Lebih lanjut, dikutip dari Katadata, menurut Kepala Badan Kepegawaian Negara (BKN) Bima Wibisana, ada lima ASN yang diprioritaskan pindah ke ibu kota baru terlebih dahulu. Mereka berasal dari Kementerian Pertahanan, Kementerian Keuangan, Kementerian Hukum dan HAM, dan Kementerian Agama. Baru setelahnya, dikuti ASN dari kementerian lain.

Sementara itu, Badan Kependudukan dan Keluarga Berencana Nasional (BKKBN) mengajukan diri menjadi yang pertama pindah ke lokasi ibu kota negara baru.

Kepala BKKBN Hasto Wardoyo menuturkan, lembaganya bisa mengawali analisis pola migrasi baru kependudukan di Indonesia melalui pemindahan ibu kota ini.

“Kalau seandainya kita geser ke Kaltim, pasti pola migrasi penduduk berubah, kalau pola migrasi penduduk berubah saya yakin pemerataan bonus demografinya akan lebih cepat, sehingga kesejahteraan akan lebih cepat, dari sisi kajian dan kependudukan seperti itu,” kata Hasto kepada BBC Indonesia.

Hasto menilai selama ini usia penduduk produktif tidak merata di Indonesia, dan hanya berpusat di Pulau Jawa. Andai ibu kota baru pindah ke Kaltim, maka penyebaran penduduk akan bergeser ke Indonesia bagian timur.
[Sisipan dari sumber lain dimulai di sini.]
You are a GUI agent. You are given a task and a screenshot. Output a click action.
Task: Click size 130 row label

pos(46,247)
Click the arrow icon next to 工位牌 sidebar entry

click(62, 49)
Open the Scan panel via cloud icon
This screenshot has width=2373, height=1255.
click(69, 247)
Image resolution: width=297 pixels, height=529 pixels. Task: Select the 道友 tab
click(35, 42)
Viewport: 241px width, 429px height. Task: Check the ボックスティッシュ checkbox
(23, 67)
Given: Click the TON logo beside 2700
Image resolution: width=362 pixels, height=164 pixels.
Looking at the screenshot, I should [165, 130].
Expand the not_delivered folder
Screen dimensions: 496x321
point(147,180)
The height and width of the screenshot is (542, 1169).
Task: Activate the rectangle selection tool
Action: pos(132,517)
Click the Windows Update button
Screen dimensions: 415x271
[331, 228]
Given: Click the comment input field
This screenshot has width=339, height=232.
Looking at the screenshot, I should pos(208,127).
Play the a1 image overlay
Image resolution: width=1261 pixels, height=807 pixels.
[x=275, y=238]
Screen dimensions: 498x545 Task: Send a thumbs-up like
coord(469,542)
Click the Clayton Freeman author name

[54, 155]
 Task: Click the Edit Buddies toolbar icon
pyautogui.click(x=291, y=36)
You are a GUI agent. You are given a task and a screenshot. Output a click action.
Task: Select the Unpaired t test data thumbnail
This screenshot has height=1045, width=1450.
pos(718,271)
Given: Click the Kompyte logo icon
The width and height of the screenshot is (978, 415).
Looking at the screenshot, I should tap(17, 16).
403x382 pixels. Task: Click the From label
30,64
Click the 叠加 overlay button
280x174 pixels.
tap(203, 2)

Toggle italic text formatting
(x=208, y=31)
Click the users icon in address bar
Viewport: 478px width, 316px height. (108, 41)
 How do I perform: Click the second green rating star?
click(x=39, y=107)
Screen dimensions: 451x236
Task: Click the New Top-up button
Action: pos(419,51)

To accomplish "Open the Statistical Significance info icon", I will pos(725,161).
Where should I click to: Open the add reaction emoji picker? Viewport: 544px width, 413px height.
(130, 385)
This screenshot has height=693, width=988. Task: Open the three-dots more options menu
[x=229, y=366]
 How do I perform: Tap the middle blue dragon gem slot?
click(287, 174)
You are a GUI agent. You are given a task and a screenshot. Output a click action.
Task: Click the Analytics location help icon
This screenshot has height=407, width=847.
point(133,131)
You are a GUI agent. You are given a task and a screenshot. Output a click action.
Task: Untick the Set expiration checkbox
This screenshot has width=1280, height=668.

“Ketika banyak angka usia kerja ke sana maka akhirnya terjadi beban keluarga itu turun karena yang produktif lebih banyak dari yang tidak produktif,” katanya kepada sumber yang sama.

BKKBN sendiri mengaku siap setiap saat pindah ke Kaltim, lantaran jumlah pegawai di Jakarta tidak sebanyak yang tersebar di daerah.

Saat ini jumlah PNS BKKBN sebanyak 18.000 tersebar di seluruh Indonesia, termasuk Kaltim. Sementara, di Jakarta hanya 600 PNS.

“Harapan saya dimulai dari yang mudah itu seperti BKKBN, kan lebih mudah dibandingkan kementerian-kementerian yang gemuk lainnya,” jelas Hasto.

Meski demikian, beberapa ASN mengaku sangat cemas dengan rencana pemindahan lokasi kerja itu. Dian, ibu dua anak yang telah menjadi PNS selama lima tahun di salah satu kementerian, mengeluh kepada BBC Indonesia, “Nanti ada fasilitas kesehatan, fasilitas pendidikan, tapi nggak tahu di sana seperti apa, itu saja yang kita jadi pikiran.

Anak Dian yang tertua masih duduk di sekolah dasar, dan yang paling kecil berusia 1,5 tahun. Ia berharap kualitas pendidikan di Kaltim bisa setara dengan di Jakarta.

“Sementara di sini misalnya, sudah bagus pendidikannya. Nah, di sana seperti apa, apakah bisa sama bagusnya, atau lebih bagus,” tambahnya.

Senada, Hafiz, PNS di salah satu kementerian sekaligus orang asli Jakarta yang memiliki anak yang masih di sekolah dasar juga cemas.

“Kalau untuk pendidikannya itu harus dipastikan juga, kalau di Jakarta kan sudah bagus,” katanya.

Tak hanya masalah pendidikan, fasilitas penyangga termasuk hiburan juga harus dipikirkan masak-masak.

“Lebih ke mental, menguatkan diri kalau tinggal di tempat baru yang fasilitasnya tidak selengkap di Jakarta. Kalau di Jakarta kita punya, punya hiburan, olahraga, konser, hiburan apa pun mudah didapat. Kalau tinggal di situ pasti minimal fasilitas dan infrastruktur,” kata Hanna, salah seorang ASN lainnya, dilansir dari sumber yang sama.

“Belum pernah ke sana. Tapi berharap layak untuk ditinggali,” imbuhnya.

Lantas, bagi mereka yang tetap enggan pindah ke Kalimantan karena alasan keluarga dan fasilitas, apa solusi dari pemerintah? Bagi yang menolak, ujar Syafrudin, harus siap menerima pensiun dini.